* **PROBLEM**
Go over the listing that follows and work out how many lines have the string "Sort"; reply with the number by itself.

* **RECORDS PROVIDED**
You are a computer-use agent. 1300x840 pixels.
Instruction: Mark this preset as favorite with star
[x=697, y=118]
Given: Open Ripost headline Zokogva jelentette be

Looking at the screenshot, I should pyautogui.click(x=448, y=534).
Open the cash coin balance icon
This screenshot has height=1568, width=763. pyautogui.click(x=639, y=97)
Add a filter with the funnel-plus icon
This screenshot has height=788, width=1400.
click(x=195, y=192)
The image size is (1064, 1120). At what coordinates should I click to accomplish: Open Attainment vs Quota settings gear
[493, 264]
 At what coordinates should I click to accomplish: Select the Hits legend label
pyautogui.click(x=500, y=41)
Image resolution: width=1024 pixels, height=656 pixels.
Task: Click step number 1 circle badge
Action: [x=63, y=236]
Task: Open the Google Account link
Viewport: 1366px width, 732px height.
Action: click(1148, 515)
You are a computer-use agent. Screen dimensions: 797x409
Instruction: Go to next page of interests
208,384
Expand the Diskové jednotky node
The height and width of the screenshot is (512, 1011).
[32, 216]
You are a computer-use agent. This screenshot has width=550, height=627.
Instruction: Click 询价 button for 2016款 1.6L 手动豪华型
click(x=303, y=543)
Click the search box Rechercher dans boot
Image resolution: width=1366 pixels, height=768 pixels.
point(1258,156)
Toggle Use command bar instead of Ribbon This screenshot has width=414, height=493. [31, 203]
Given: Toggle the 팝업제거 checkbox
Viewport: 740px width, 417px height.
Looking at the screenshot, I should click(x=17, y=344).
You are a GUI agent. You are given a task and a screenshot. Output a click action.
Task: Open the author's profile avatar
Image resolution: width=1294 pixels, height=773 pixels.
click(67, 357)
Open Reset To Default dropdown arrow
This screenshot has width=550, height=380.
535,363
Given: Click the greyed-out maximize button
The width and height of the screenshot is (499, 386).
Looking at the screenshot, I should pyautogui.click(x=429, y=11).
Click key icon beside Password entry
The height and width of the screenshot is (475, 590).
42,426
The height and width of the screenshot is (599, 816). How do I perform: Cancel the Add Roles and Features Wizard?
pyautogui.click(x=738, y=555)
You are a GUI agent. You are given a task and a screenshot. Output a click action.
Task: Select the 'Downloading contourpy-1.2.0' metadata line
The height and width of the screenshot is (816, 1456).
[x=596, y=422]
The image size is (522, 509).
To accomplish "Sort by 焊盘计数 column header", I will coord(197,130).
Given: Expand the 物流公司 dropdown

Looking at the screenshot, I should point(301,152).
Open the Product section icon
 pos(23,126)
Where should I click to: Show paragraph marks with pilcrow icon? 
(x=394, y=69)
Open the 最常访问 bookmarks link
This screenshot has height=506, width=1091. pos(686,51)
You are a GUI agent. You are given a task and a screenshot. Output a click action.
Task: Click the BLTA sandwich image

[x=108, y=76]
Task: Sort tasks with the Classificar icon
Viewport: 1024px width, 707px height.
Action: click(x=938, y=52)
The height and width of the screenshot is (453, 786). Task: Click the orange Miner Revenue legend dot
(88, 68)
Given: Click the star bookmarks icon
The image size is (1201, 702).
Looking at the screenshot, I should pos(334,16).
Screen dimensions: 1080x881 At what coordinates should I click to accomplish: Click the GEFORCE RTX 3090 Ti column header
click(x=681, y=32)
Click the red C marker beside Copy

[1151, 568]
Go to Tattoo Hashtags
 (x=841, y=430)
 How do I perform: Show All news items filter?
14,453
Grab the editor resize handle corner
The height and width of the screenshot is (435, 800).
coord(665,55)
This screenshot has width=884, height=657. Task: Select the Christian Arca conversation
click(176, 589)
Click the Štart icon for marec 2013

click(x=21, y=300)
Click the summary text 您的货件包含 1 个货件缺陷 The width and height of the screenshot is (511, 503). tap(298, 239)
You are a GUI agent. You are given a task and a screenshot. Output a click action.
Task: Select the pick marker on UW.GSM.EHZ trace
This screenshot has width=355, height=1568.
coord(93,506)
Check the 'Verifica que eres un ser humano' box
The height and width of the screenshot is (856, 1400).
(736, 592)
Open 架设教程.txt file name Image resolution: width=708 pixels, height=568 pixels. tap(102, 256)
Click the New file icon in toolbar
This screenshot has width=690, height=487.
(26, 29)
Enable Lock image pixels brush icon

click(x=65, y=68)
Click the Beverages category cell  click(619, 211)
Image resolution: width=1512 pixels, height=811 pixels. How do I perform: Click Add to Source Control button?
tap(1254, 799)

* **RESPONSE BOX**
2